PROMPT: In the passage about Russian writers and the "West," into which two parts did the schoolboy in Weinberg's story believe the world was divided?

**** PASSAGE PROVIDED ****

Need it be added that our revolutionary writers, like the majority of Russian writers generally, considered the “West” from the standpoint of the Jewish boy in Weinberg’s well-known story. To this poor schoolboy the whole world seemed as though it were divided into two equal parts: “Russia and abroad”, notable points of distinction existing for him only between these two “halves” of the globe, but “abroad” seemed to him a completely homogeneous whole. Russian writers, propagandists of “exceptionalism”, introduced only one new thing into that clever geographical classification: they divided “abroad” into East and West, and, not stopping long to think, began to compare the latter with our “glorious state”, which was ascribed the role of a kind of “Middle Empire”. The historical development of Italy was thus identified with that of France and no distinction was seen between England’s economic policy and Prussia’s; Colbert’s activity was lumped together with Richard Cobden’s and the peculiarly “patriotic” physiognomy of Friedrich List was lost in the crowd of “West European” political economists who followed Turgot’s advice and tried “to forget that in the world there are states separated by frontiers and organised in different ways”. Just as all cats appear grey and resemble one another perfectly in the dark, so the social relations of the various states in the “West” lost all distinction in the reflected light of our exceptionalism. One thing was evident: the “Franks” had already “gone bourgeois” long ago, whereas the “brave Russians” had preserved the “primitive” innocence and were advancing to their salvation as a chosen people along the road of exceptionalism. To reach the promised land they only had to keep unswervingly to that path of exceptionalism and not be surprised that the Russian socialists’ programmes contradicted the scientific principles of West European socialism and sometimes their own premises!

**** PROVIDED INFORMATION ****

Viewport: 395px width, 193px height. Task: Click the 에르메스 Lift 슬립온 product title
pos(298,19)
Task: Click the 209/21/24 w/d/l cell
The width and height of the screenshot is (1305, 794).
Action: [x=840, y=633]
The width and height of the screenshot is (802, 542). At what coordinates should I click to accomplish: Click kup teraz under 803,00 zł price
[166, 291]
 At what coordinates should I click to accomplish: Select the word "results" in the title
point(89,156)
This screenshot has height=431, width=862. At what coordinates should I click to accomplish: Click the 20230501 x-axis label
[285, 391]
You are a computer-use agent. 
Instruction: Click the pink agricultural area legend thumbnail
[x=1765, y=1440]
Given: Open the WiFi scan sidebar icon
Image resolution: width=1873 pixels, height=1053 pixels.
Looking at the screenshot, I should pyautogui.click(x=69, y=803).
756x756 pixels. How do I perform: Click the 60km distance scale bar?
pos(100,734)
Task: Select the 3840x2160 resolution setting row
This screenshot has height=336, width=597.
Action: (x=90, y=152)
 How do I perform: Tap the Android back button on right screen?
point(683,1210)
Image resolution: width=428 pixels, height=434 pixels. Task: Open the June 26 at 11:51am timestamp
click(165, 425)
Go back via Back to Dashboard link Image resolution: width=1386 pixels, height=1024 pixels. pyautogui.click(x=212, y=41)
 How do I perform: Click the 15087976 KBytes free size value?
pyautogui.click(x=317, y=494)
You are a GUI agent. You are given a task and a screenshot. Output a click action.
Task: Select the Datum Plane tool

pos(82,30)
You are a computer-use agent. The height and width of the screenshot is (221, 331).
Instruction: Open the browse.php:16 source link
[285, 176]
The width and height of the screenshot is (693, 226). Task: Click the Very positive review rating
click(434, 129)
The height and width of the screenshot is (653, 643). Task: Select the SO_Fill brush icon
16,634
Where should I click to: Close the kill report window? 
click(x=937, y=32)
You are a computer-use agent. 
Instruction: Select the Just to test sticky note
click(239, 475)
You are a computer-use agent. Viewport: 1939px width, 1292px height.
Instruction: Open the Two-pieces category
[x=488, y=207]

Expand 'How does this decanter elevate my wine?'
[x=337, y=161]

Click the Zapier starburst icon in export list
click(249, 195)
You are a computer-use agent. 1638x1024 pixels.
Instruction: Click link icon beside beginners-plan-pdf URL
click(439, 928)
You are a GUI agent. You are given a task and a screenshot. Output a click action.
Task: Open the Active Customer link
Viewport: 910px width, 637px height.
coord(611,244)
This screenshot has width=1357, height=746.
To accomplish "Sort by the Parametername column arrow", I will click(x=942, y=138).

****

RESULT OF THE EXERCISE: Russia and abroad.